JAKARTA, LASPELA — Sekretaris Kementerian Kependudukan dan Pembangunan Keluarga/Sekretaris Utama Badan Kependudukan dan Keluarga Berencana Nasional (Kemendukbangga/BKKBN), Prof. Budi Setiyono menyambut positif atas diterimanya Indeks Pengasuhan Anak Usia Dini oleh Kementerian Perencanaan Pembangunan Nasional (KemenPPN)/Bappenas sebagai salah satu indikator rancangan Rencana Pembangunan Jangka Menengah Nasional (RPJMN) 2025-2029.
Dalam indeks ini terdapat variabel yang menjadi fokus, hanya 14% orang tua mendampingi anak usia dini dalam penggunaan gadget/media sosial/internet (BPS, 2021); hanya 69% anak usia dini berbincang-bincang/mengobrol dengan orang tua (BPS, 2021); hanya 59% anak usia 6-23 bulan yang makan makanan beragam (BPS, 2023); dan terbatasnya jumlah anak usia dini dari keluarga desil 1 s/d 4 yang memiliki akte lahir, jaminan kesehatan dan tinggal di rumah layak huni, terutama di NTT dan Papua.

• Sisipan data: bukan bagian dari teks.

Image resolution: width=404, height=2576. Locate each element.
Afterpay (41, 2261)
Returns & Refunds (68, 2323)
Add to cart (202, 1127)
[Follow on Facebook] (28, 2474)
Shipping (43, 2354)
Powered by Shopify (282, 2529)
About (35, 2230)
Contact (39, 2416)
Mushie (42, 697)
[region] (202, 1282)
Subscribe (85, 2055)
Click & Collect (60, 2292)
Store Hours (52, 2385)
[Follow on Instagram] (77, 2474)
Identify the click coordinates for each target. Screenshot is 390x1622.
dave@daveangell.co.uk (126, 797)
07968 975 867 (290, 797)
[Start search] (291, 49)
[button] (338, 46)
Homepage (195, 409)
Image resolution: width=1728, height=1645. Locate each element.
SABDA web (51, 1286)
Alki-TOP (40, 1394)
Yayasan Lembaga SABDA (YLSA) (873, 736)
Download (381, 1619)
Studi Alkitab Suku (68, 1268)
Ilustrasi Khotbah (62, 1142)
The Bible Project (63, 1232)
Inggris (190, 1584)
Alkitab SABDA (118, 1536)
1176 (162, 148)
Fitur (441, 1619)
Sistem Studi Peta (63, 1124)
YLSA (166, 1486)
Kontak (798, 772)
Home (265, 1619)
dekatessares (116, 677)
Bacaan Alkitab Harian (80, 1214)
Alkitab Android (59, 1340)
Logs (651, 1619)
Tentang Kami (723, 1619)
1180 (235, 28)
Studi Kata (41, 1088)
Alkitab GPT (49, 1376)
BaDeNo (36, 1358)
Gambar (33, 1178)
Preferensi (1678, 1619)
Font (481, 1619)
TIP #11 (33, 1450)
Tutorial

Sebagai upaya meningkatkan Indeks Pengasuhan Anak Usia Dini, Kemendukbangga/BKKBN menggelar kegiatan Call to Action: Indeks
Pengasuhan Anak Usia Dini secara daring, Senin (17/2/2025).
Ketika membuka kegiatan tersebut, Prof. Budi menyinggung tentang proyeksi jumlah dan persentase penduduk usia 0 sampai 9 tahun terhadap total jumlah penduduk yang mengalami penurunan sejak 2025, dan akan berlanjut hingga 2050.
“Hal ini tentunya memiliki implikasi pada nilai anak dan pola pengasuhan yang tepat. Data ini dapat menjadi dasar dalam penentuan kebijakan kependudukan dan pembangunan keluarga untuk memastikan pengasuhan yang optimal dan mencapai Indonesia Emas,” ujar Budi.
Sebagai dasar dalam penentuan kebijakan kependudukan dan pembangunan keluarga, menteri mengatakan bahwa Kemendukbangga/BKKBN telah melaksanakan Pemutakhiran Pendataan Keluarga tahun 2024. Pada pemutakhiran ini terdapat 75,6 juta keluarga yang terdata.
Berdasarkan data ini, terdapat 12.926.644 keluarga balita yang terdiri dari 3.784.725 keluarga yang memiliki anak usia 0-23 bulan dan 9.141.919 keluarga yang memiliki anak usia 24-59 bulan. “Kelompok umur ini merupakan sasaran penting dalam pelaksanaan program pengasuhan yang kita laksanakan,” tuturnya.
Selain tercantum dalam Rancangan RPJMN 2025-2029, Indeks Pengasuhan Anak Usia Dini juga telah tercantum dalam Rancangan Rencana Strategis (Renstra) Kemendukbangga/BKKBN 2025-2029. Indeks ini terdiri dari lima dimensi yang diukur dengan 13 variabel. Adapun dimensi tersebut adalah kesehatan; gizi; stimulasi dini; pengasuhan resposif; serta keamanan dan keselamatan.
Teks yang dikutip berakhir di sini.